IIA Urges FCC to Move Forward to Approve “Real-World Trials” to Accelerate Transition to High-Speed Broadband Internet Services across America
Says regional market trials will provide FCC with evidence to develop forward-looking, pro-investment, pro-consumer policies for build out of next-generation, IP-enabled networks and services
WASHINGTON, D.C. – August 7, 2013 – The Internet Innovation Alliance (IIA) today issued the following statement based on its Reply Comments to the Federal Communications Commission’s (FCC) request for input on the proposed “real-world trials” designed to advance the transition toward nationwide consumer access to next-generation Internet Protocol (IP)-based networks and services:
“Local market trials provide the next step toward speeding the modernization of America’s legacy telephone networks. Initiating market trials for IP network deployment would continue innovation and enhance economic growth resulting from the deployment of next-generation technologies.

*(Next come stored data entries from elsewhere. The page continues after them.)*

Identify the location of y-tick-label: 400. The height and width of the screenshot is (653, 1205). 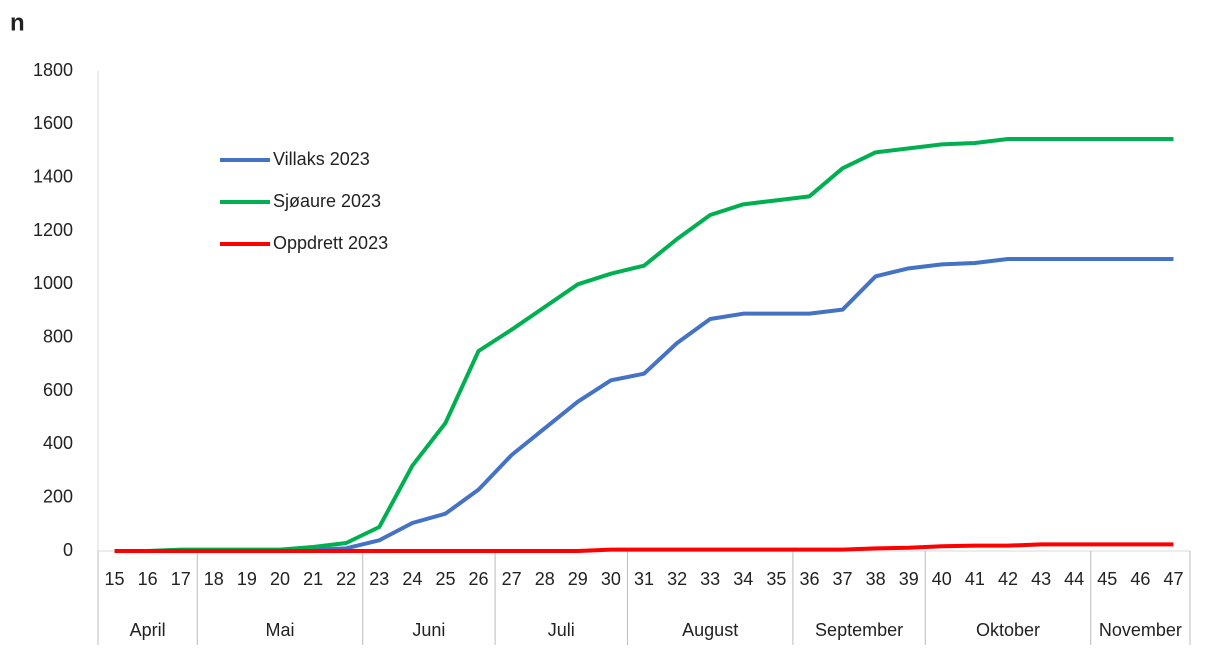
(58, 443).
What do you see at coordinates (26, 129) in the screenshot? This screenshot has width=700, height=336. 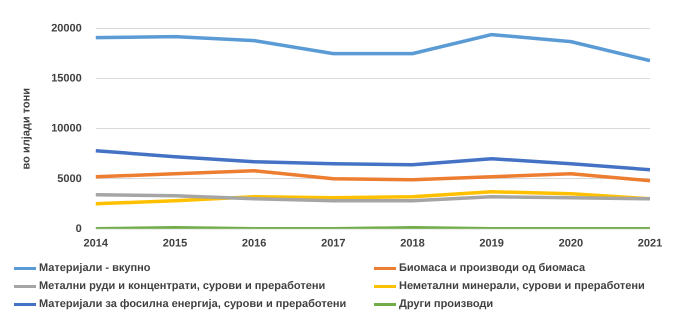 I see `y-axis-title: во илјади тони` at bounding box center [26, 129].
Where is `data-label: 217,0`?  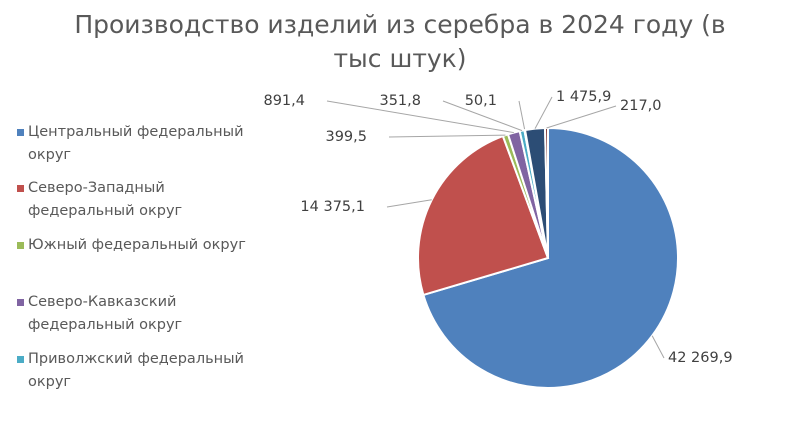 data-label: 217,0 is located at coordinates (641, 106).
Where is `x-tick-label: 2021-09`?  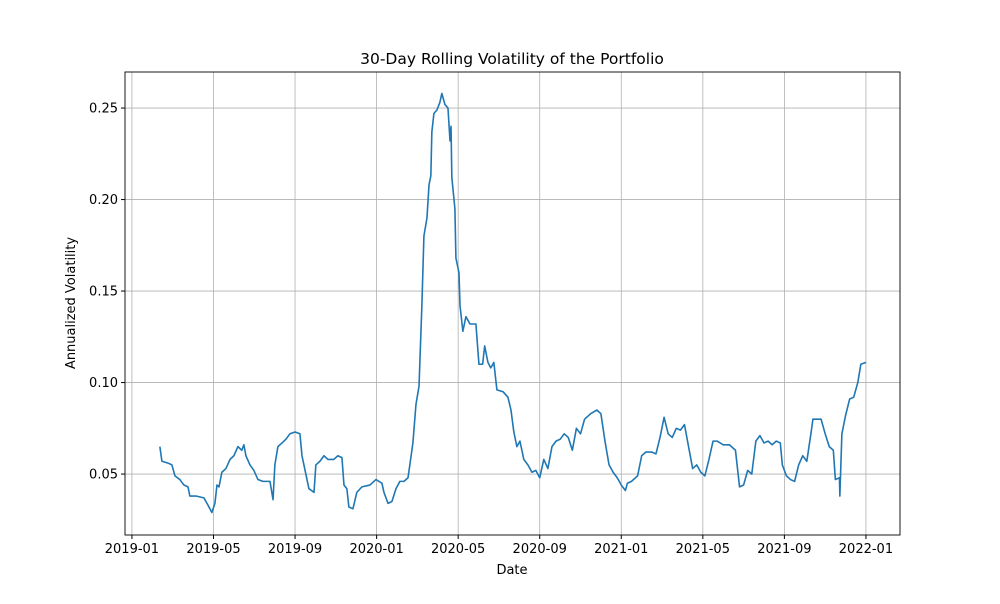 x-tick-label: 2021-09 is located at coordinates (784, 550).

The Commission’s principal focus should be on how high-speed broadband networks should replace antiquated telephone networks and how market trials can contribute to the development of a new regulatory model that promotes broadband growth, increases subscribership and maintains fundamental and essential consumer protections.

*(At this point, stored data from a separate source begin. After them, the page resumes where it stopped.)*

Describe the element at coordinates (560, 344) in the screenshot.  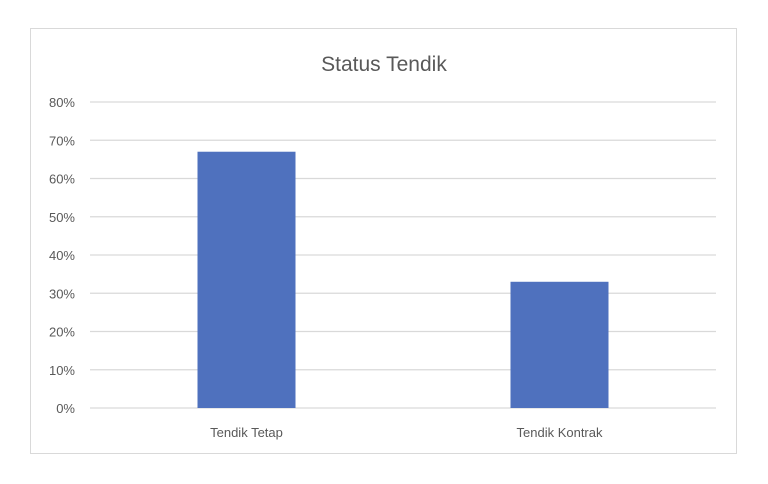
I see `bar-tendik-kontrak` at that location.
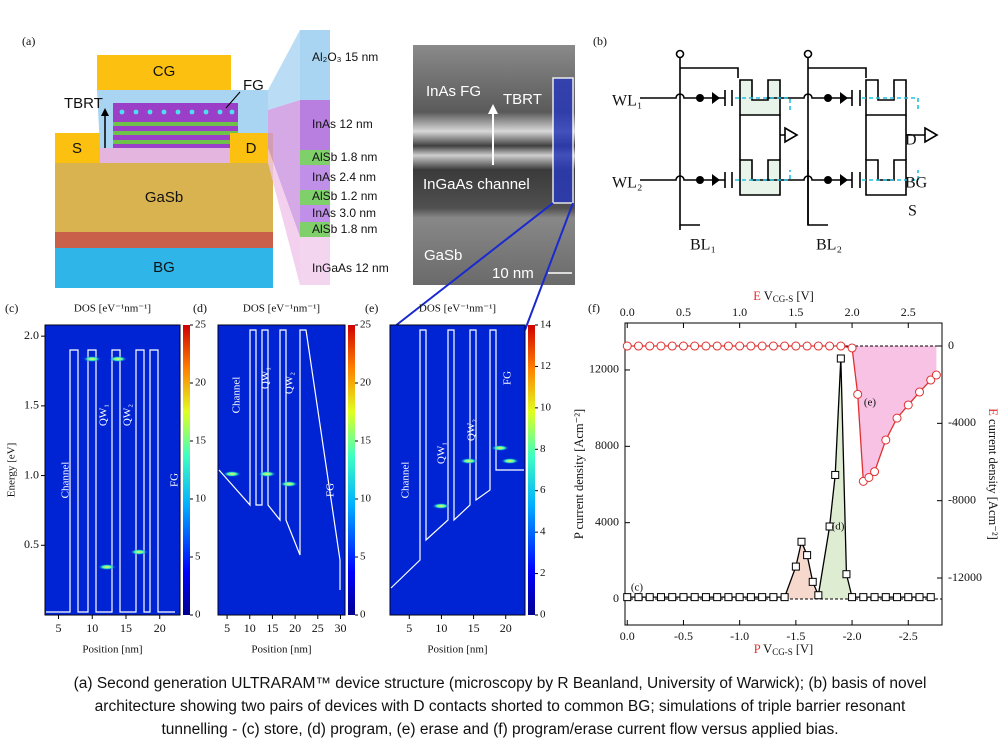  What do you see at coordinates (201, 325) in the screenshot?
I see `colorbar-tick-label: 25` at bounding box center [201, 325].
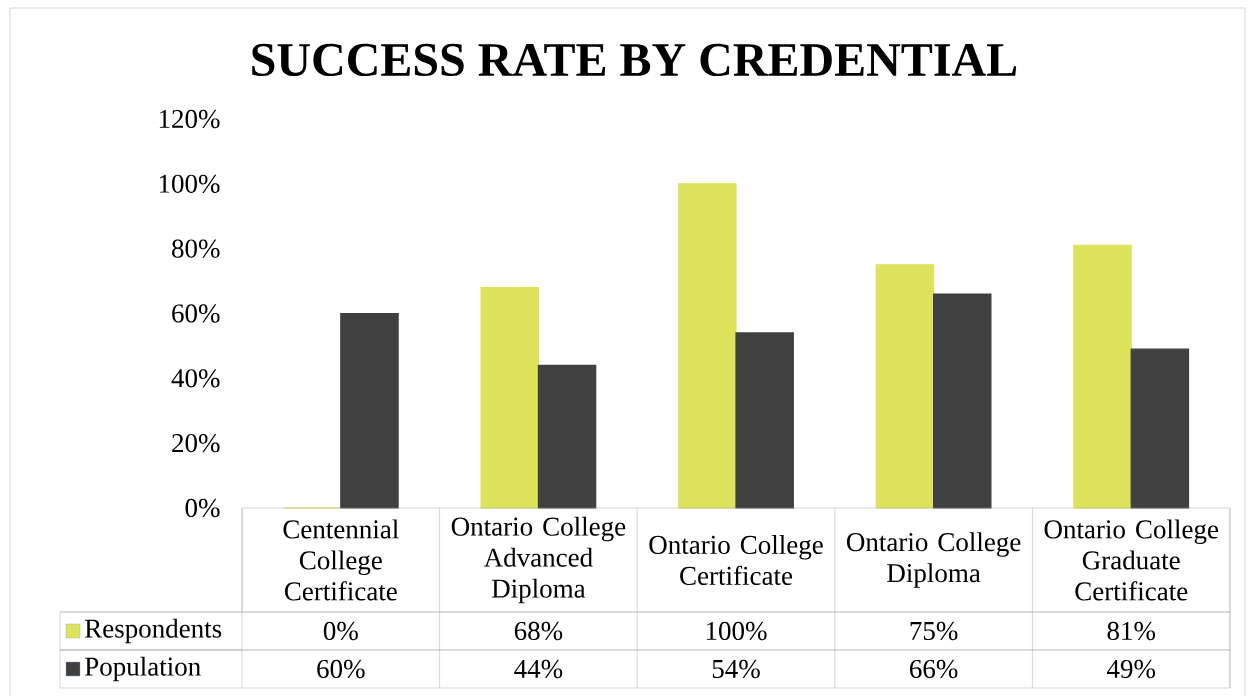 The height and width of the screenshot is (696, 1254). Describe the element at coordinates (340, 631) in the screenshot. I see `data-label: 0%` at that location.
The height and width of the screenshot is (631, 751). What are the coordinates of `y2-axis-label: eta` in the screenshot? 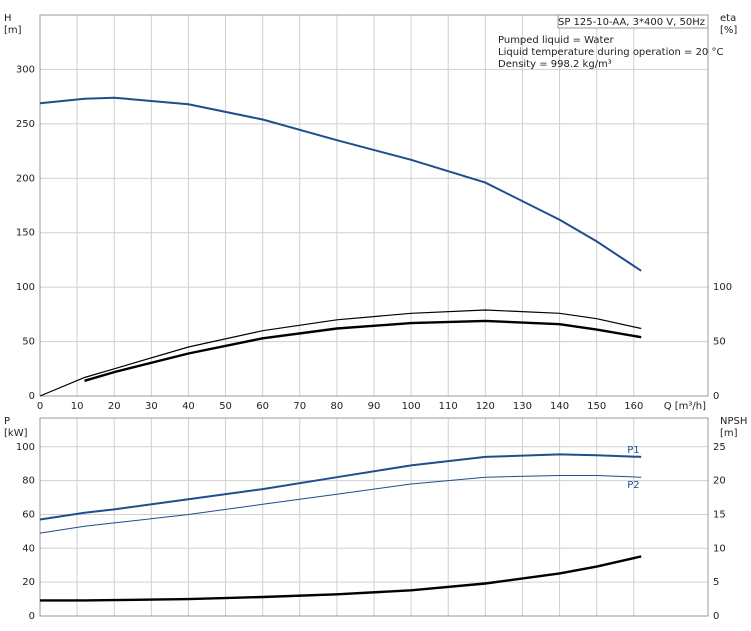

“Real-world market trials offer the best means for assessing the costs and benefits of accelerating the IP Transition and should not be used to help advance certain outmoded business models. Fear of theoretical and unproven harm to certain competitor business models dependent on never-changing regulatory mandates is simply not a compelling reason for inaction. The trials represent a unique window of opportunity to gather information to ensure that the IP Transition will occur with minimal disruption to consumers.

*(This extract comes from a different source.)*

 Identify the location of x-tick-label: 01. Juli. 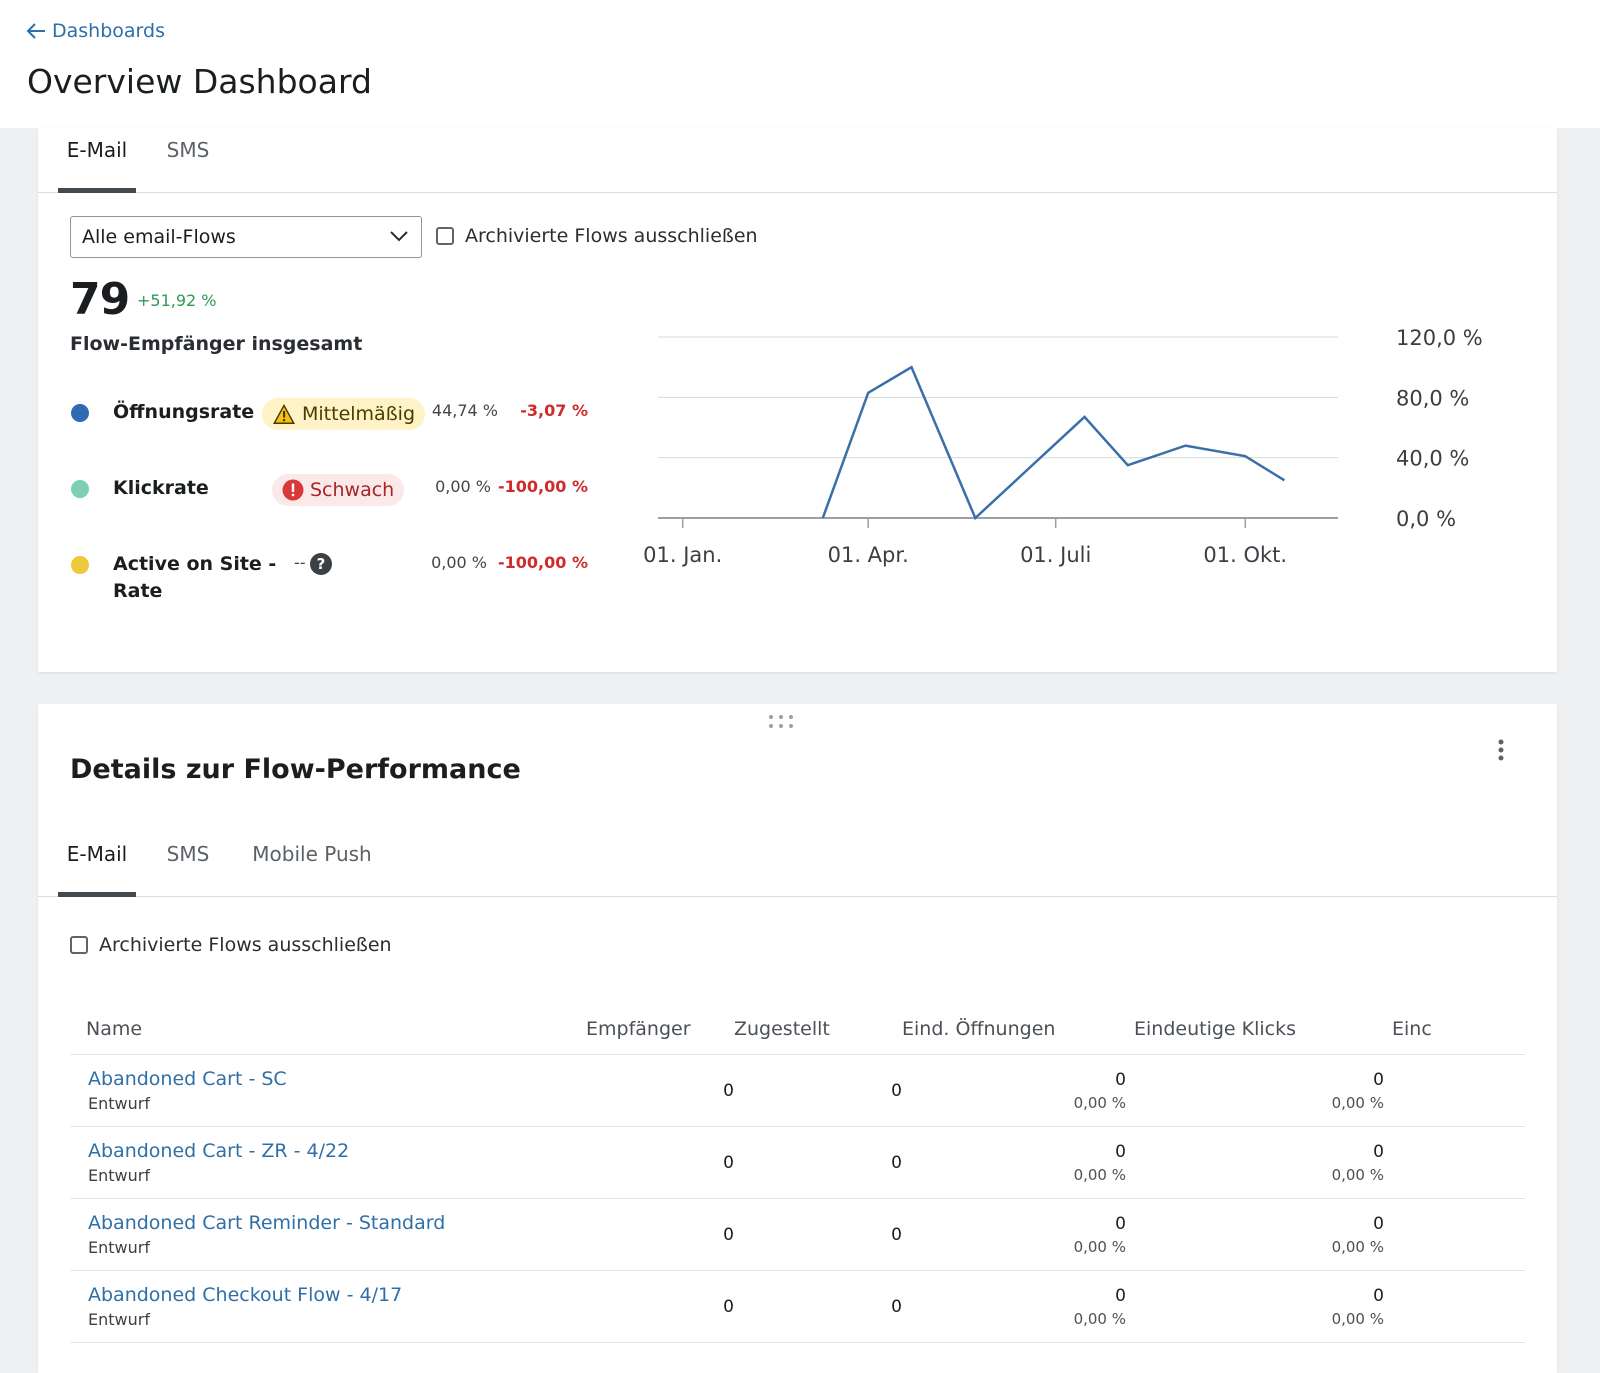
(1056, 555).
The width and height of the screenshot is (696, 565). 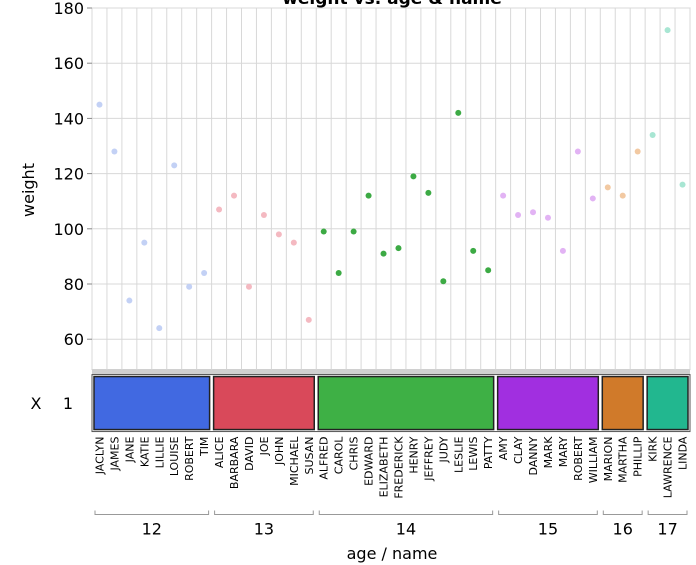 What do you see at coordinates (518, 450) in the screenshot?
I see `x-tick-label: CLAY` at bounding box center [518, 450].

“Market trials should proceed under the same lighter regulatory framework applied to other rapidly-proliferating IP networks, rather than the outmoded and shrinking TDM-based networks. Any market trial should enable IP-based networks to demonstrate their capabilities and the impact of the transition on consumers subject to the same real-world environment in which all other IP networks currently operate. A regulatory hand applying pressure on the scale and conditioning the trials toward certain outcomes is, of course, a prescription for trials that will not be truly scientific and will fail to achieve their basic purpose. Just as we seek to avoid locking in old technology, such as the rotary phone or dial-up Internet service, the nation cannot afford to permanently lock-in old rules that would ultimately harm innovation, job creation and economic growth.”